# The FBH are looking for Bona fied Reptile Rescue Centers.



## Khanidge (Jul 25, 2008)

Hello all,
I have been given the task of tracking down Bona fied Reptile Rescue centers.
There are many good, reputable rescues through out the country, and we would like to arrange conference with you. 
We believe we can assist you greatly in the admirable work that you do. 

Please could you contact me via Pm 

Also If any one can recommend a reptile rescue facility please forward the details to me. 

Kindest regards Deano Sub committee member of the FBH..........................


----------



## Spikebrit (Oct 23, 2006)

We work with a local one through our society, they don't use RFUK is there contact details etc i can pass on?? though i will also send them this link

Jay


----------



## Khanidge (Jul 25, 2008)

If you could pm their contact details that would be awesome, 

Kindest regards Deano....


----------



## Janine00 (Sep 20, 2008)

There is one based at Cotwall End Nature Reserve in Sedgley. Proteus I believe... will see if I can find contact details and send them on to you... J


----------



## Khanidge (Jul 25, 2008)

Janine00 said:


> There is one based at Cotwall End Nature Reserve in Sedgley. Proteus I believe... will see if I can find contact details and send them on to you... J


Thank you very much Janine :2thumb:


----------



## jlmp (Aug 29, 2011)

Hi

Just sent PM with contact details and info for Essjay Reptile Rescue in Northern Ireland.


----------



## 170pand (Dec 22, 2008)

U have pm deano cheers mate


----------



## Fionab (Mar 28, 2010)

the only one in scotland that is a registered charity....

Scottish Exotic & Reptile Rescue


----------



## mstypical (Feb 16, 2011)

Are you going to inspect them before affiliating yourself with them? There are a lot of people calling themselves 'rescues' I believe to obtain free collections of reptiles. One I would recommend is Reptile Rescue Den in Bolton, registered charity, and clear rehoming policies :no1:


----------



## Khanidge (Jul 25, 2008)

mstypical said:


> Are you going to inspect them before affiliating yourself with them? There are a lot of people calling themselves 'rescues' I believe to obtain free collections of reptiles. One I would recommend is Reptile Rescue Den in Bolton, registered charity, and clear rehoming policies :no1:


 We have a system in place to sort out the good from the bad. It just takes a fair bit of time going through our process. Although I have some REALLY Good helpers :notworthy: it is speeding up now :no1:
I have heard good things about Reptile Rescue Den. They are already on the to do list : victory:


----------



## Khanidge (Jul 25, 2008)

Fionab said:


> the only one in scotland that is a registered charity....

*Provided material*.
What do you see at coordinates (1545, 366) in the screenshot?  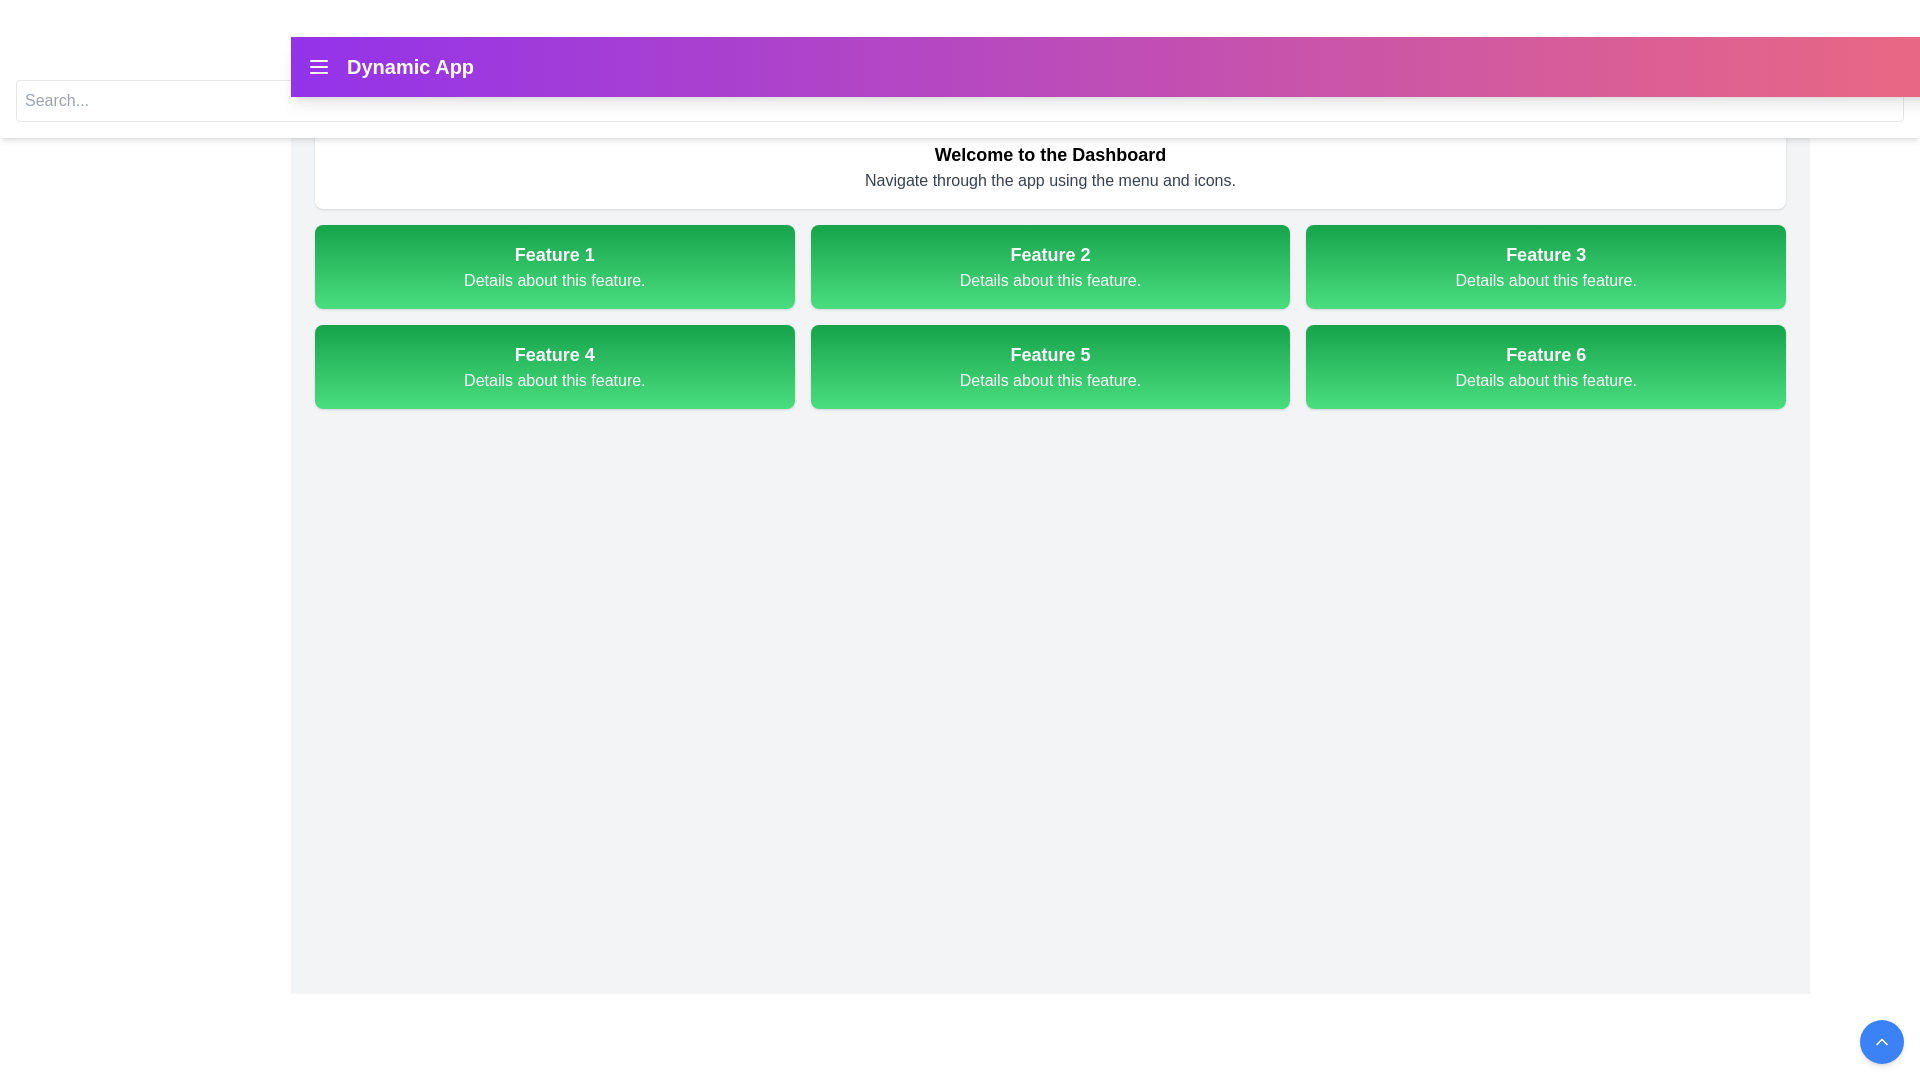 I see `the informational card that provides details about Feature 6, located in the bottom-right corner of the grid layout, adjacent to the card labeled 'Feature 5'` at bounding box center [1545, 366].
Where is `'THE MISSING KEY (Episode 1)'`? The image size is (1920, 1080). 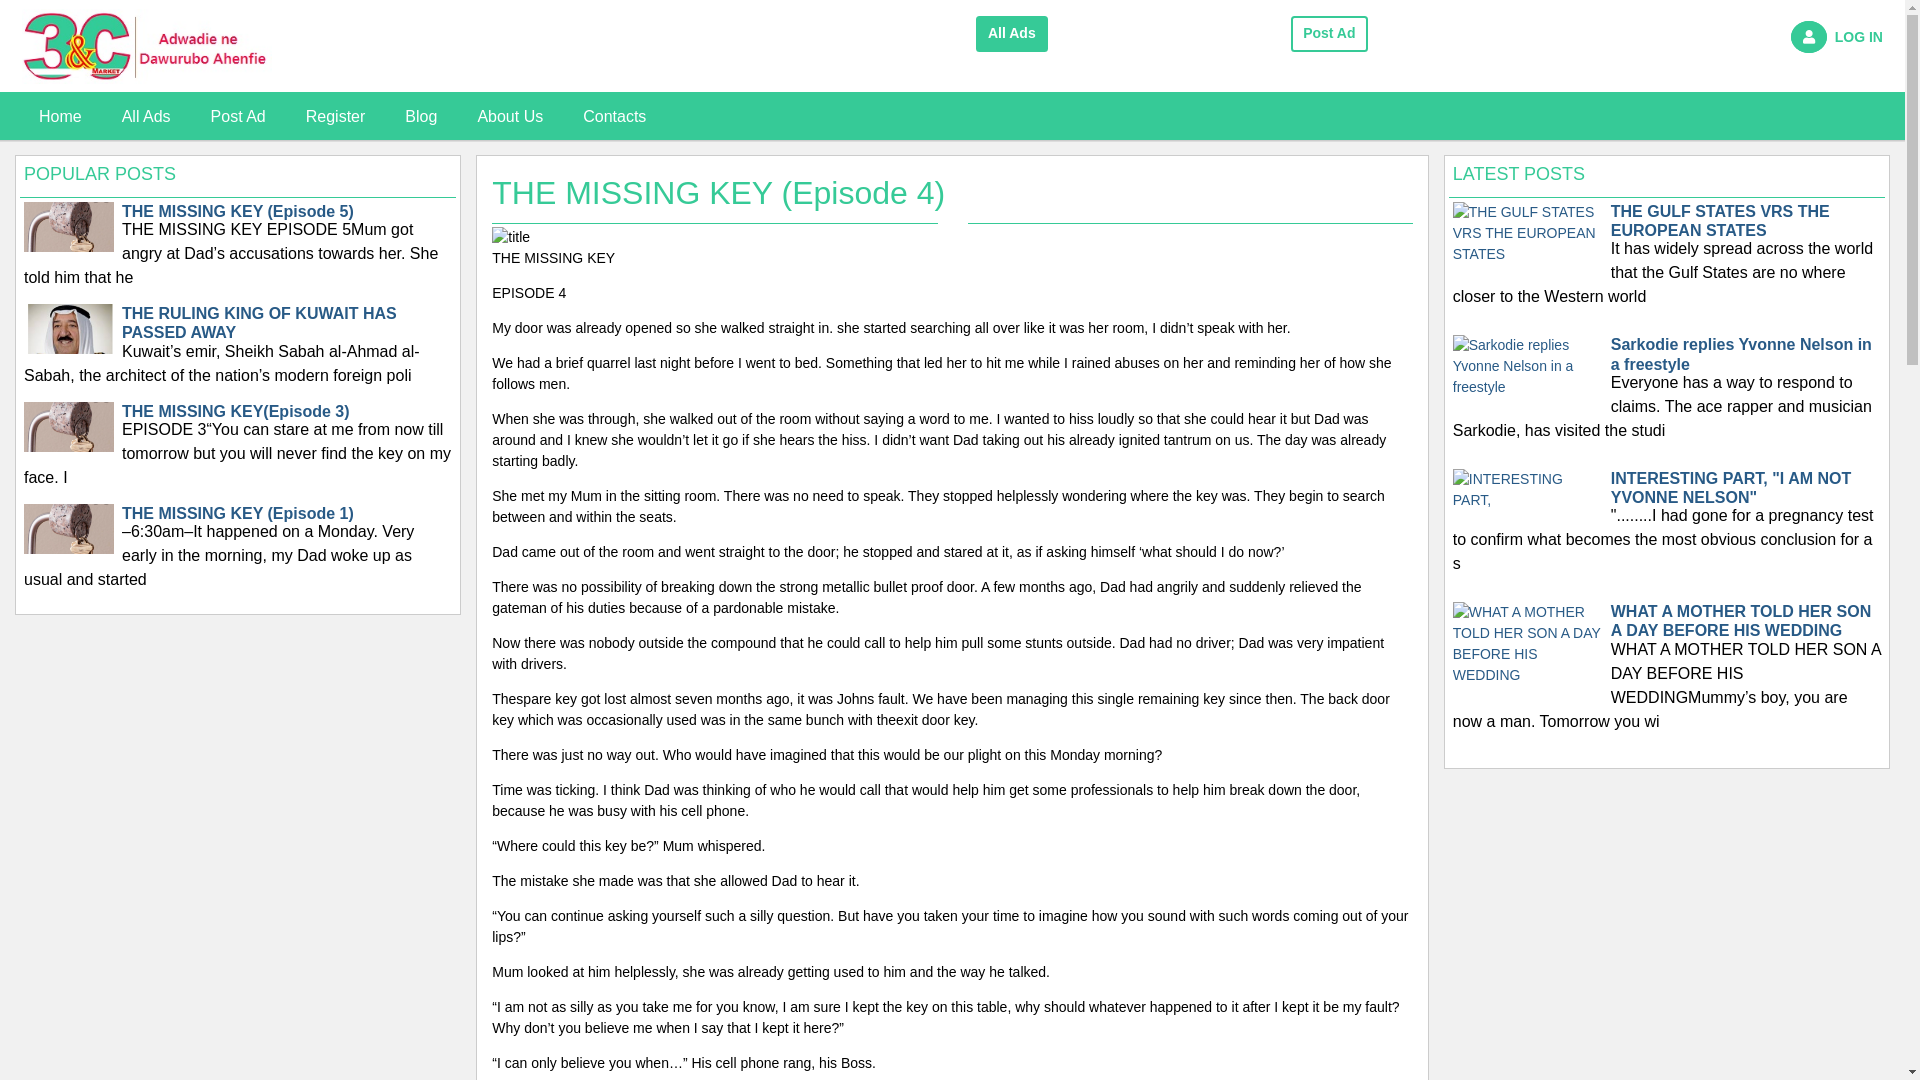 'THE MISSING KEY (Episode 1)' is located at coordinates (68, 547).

*Aim A*.
According to the forum thread on reptile rescue centers, which rescue does Fionab name as the only registered charity in Scotland?
*Aim B*.
Repeat the passage of the forum thread on reptile rescue centers starting with "Also If any" and going on through "(Oct 23, 2006)".

*Exercise result A*.
Scottish Exotic & Reptile Rescue

*Exercise result B*.
Also If any one can recommend a reptile rescue facility please forward the details to me. 

Kindest regards Deano Sub committee member of the FBH..........................


----------



## Spikebrit (Oct 23, 2006)